Послышался скрежет тормозов, внезапный, как испуг. Я задвинул шторы и включил свет.
И начал читать, так это нехитро рассуждая, что я не так уж и плохо расположился в семейной жизни.
Вот у каждого свои ежевечерние занятия: один делает уроки, другая хлопочет по хозяйству, третий читает. И что удивительно, уважают занятия друг друга.
То, что мы с Павликом уважаем занятия Нади, понятно. Было бы странно, если бы мы их не уважали.
Понятно и уважение к занятиям Павлика — делает уроки, это святое.
Удивляет уважение к моему чтению. Подумаешь, ихний папаша какой-нибудь там ученый, вечерами, значит, усиленно трудится. А нет, папаша гонит себе роман Диккенса, скажем, или Теккерея, или же, как сейчас, читает трактат Плутарха «Об Эроте».
Уже засыпая, внезапно понял, что напрасно весь день мучился, пытаясь вспомнить, на кого похожа молодая женщина, с которой я разговаривал на утреннем вызове. Она была похожа на мою мать. И я заснул счастливым.
2
Утром я проснулся легким и веселым — выспался.

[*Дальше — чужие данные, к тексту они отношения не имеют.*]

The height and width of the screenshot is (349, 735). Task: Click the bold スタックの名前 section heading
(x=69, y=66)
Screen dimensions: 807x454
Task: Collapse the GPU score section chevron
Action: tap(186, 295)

Проспал уход Павлика в школу и уход Нади на работу.
И я знал, что я сегодня сделаю, — схожу в библиотеку убедиться, верно ли эта женщина хоть отдаленно напоминает мою мать. Это вряд ли, уговаривал себя, но убедиться следует.
Потому что во мне проснулась притихшая было на время непереносимая любовь к матери. И я согласен был идти куда угодно, только чтоб мелькнуло хоть что-то, напоминающее мать.
Любовь эта была непереносимой оттого, что в последнее время к ней примешивался невозможный стыд.
Мне было восемь лет, с весны до осени мы бегали босиком, на ногах образовалась плотная кора цыпок, и ноги перед сном непременно следовало мыть. Я держал ноги в тазу, а мама добавляла горячую воду из чайника. Вдруг она коснулась чайником моей ноги, я вздрогнул и почему-то вскрикнул «гадина». О, как я извинялся, и конечно же, был прощен, но в последние годы мне стало казаться, что я вовсе не прощен, и от этого во мне такой стыд, что я несомненно отдал бы все на свете, чтоб еще раз увидеть мать и убедиться, что прощен.
Именно для этого, а не для того, что снова хочу стать счастливым. По правде говоря, после ее смерти я никогда не был до конца счастливым. Даже в самые яркие моменты оставалась горечь — жаль, что мама не дожила, то есть ее смерть разделила мою жизнь на две неравные части — вот счастливая жизнь при ней и вся оставшаяся жизнь уже после нее.
И понятно мое стремление хоть на мгновение вернуть прежнее счастье, хоть жалкий оттиск его. И что в этом случае страх перед кратким, хотя и непременным унижением.
Да, но джинн памяти вылетел, и я, уж конечно без всякой связи, вспомнил первый день после смерти мамы. Состояние какой-то тупости, даже равнодушие. Вот главное мое тогдашнее переживание: теперь все будут называть меня сиротой и жалеть, как же этого избежать. А ведь, напомню, не маленький был мальчик — одиннадцать лет.
Мы жили в длинном бараке, я стоял в центре двора и рубил саксаул. В то время саксаулом — жили мы в Азии — разжигали печки, чтоб потом, когда саксаул прогорит, засыпать печку углем.